### PROBLEM TO SOLVE
Below are lines of data; give the number of them that contain "Viewport", and only that.

Collected data entries
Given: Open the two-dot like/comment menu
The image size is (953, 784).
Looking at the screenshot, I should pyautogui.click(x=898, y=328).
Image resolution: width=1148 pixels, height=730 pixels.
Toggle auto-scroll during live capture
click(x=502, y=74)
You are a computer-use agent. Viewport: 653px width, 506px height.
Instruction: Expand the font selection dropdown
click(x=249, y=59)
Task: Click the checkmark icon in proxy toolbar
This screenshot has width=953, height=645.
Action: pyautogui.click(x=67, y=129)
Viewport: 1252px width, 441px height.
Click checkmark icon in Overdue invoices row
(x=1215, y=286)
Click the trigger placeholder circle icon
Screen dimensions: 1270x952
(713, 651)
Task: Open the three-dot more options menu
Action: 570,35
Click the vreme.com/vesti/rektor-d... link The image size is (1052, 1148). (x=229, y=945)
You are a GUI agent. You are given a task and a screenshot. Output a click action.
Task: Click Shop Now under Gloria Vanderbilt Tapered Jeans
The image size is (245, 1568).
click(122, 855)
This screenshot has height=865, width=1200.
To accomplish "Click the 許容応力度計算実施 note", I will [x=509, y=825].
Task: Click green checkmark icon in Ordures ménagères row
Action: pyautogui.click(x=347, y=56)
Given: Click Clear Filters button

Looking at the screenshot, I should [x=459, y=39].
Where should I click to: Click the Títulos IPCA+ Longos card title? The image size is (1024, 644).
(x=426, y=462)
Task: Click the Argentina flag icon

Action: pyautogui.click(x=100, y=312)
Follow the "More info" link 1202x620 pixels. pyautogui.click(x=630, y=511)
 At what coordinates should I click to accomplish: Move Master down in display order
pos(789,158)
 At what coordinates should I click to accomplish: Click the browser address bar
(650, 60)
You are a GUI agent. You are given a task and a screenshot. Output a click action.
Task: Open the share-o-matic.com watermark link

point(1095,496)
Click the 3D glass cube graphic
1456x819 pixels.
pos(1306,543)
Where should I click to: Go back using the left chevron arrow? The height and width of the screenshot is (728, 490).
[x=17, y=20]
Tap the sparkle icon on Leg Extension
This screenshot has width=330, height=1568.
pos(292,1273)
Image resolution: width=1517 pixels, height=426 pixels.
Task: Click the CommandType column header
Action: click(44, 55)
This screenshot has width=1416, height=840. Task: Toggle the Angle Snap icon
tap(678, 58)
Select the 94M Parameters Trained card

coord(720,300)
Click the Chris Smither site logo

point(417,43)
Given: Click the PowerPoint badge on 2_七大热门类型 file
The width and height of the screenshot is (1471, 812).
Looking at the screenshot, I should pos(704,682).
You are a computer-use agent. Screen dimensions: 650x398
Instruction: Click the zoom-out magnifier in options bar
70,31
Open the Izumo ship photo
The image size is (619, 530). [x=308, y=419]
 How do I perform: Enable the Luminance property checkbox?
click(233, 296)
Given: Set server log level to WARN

### EXPECTED OUTPUT
2